Sturmholzaufarbeitung und Vermarktung wurden im Raum Sundern zügig und effektiv abgewickelt (siehe dazu Infokasten).

Bereits in der zweiten Jahreshälfte 2007 begannen die Planungen zur Wiederaufforstung von Kyrill­Flächen. Eine besonders reizvolle Aufgabe sei es gewesen, detaillierte Planungen für diese Wiederauf­forstung zu erstellen, erinnert sich Bernhard Heuer, Diplom-Forstwirt/Forstassessor aus Linnepe. Für verschiedene Forstbetriebe, unter anderem die Stadt Sundern, erfolgten auf mehr als 400 Hektar kleinflächige Standortkartierung, Kartierung von Aufforstungseinheiten, Flächenberechnung mit Berechnung des Pflanzenbedarfs und Absteckung im Gelände, erinnert er sich (detailliert nachzulesen: Artikel in „Die Waldbauern in NRW“, Heuer, B. & Leonhardt, A., 2007).

Baumartenmischungen

Der Theorie folgte dann zeitnah die Praxis: Auf 60 Hektar Kahlfläche in Sundern wurde die Planung aktiv umgesetzt.
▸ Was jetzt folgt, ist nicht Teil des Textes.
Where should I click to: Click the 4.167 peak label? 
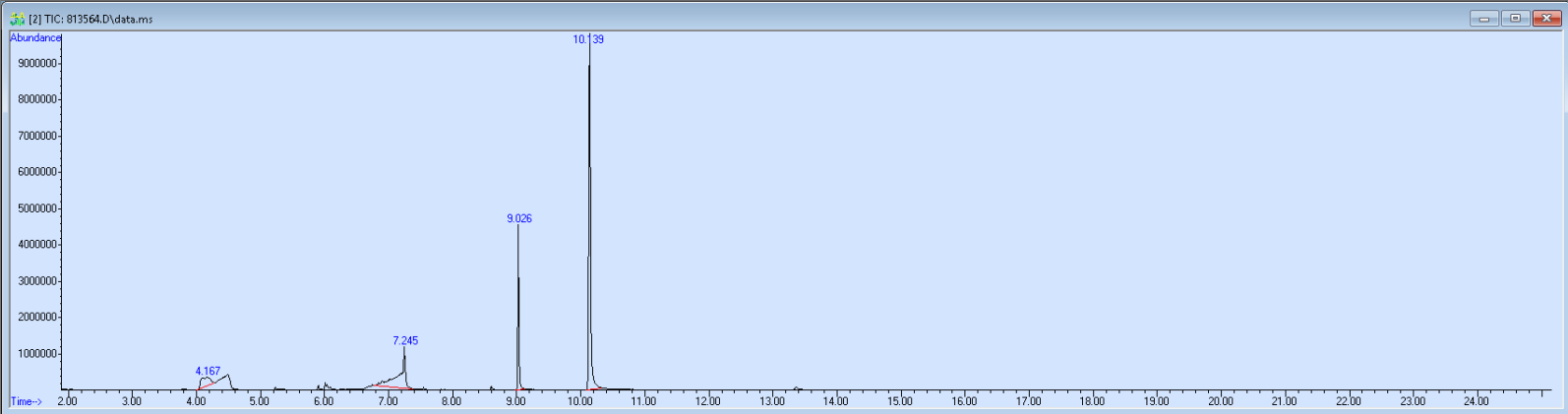[208, 371]
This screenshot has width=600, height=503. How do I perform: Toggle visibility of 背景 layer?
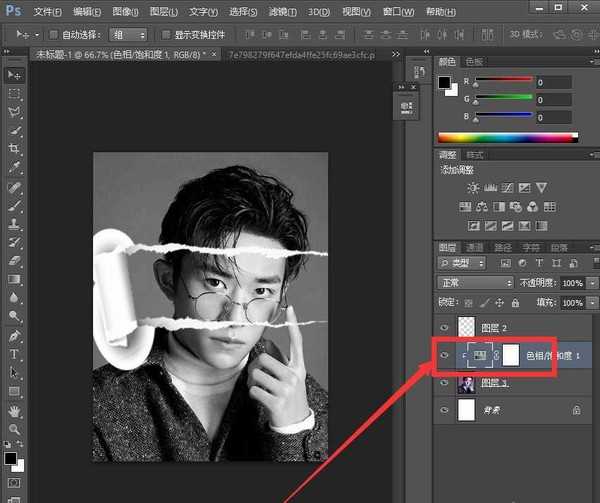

Bereits im Frühjahr 2008 wurden dort 180 000 Pflanzen gesetzt. „Spannend war dabei der – heute als geglückt anzusehende – Versuch, die Flächen in Eigenregie so zu bejagen, dass auch anspruchsvolle Baumartenmischungen ohne Schutzmaßnahmen aufwachsen können“, schreibt Heuer.

Kyrill und die Feuerwehr

„Die Mischung macht’s also?“ „Ziel der Wiederaufforstung von Kyrill-Flächen sollte in jedem Fall die Begründung stabiler Mischbestände sein, die weniger anfällig gegenüber Schadereignissen sind als Reinbestände“, erklärt Friedbert Schulte-Schmale. Daher seien Mischbaumarten, auch die Birke und andere Pioniergehölze, als Bereicherung der Waldgesellschaft und als Stabilitätsfaktor erhalten und eingebracht worden.

Fördermittel

Also alles gut? „Die Wiederaufforstung ist erfolgreich abge­schlossen“, bestätigt Klemens Berghoff-Wrede, Vorsitzender der Forstbetriebsgemeinschaft (FBG) Sundern. Doch längst nicht alles sei gut.

Für die Wiederaufforstung mit Mischkulturen fließen zwar Fördermittel des Landes, doch dessen Auflagen seien zu hoch, bemängeln viele Waldbesitzer. Für alternative (zur Fichte) Nadelhölzer erhalten sie längst keine Fördermittel mehr; und vom Land geförderte Laubholz-Aufforstung sei immer noch teurer als ein komplett selbst bezahlter neuer Fichtenbestand. Hinzu komme, dass Laubbäume anfälliger für Wildfraß sind. Da verwundert es nicht, dass der NRW-Kyrill-Fördertopf bis heute nur zur Hälfte ausgeschöpft wurde.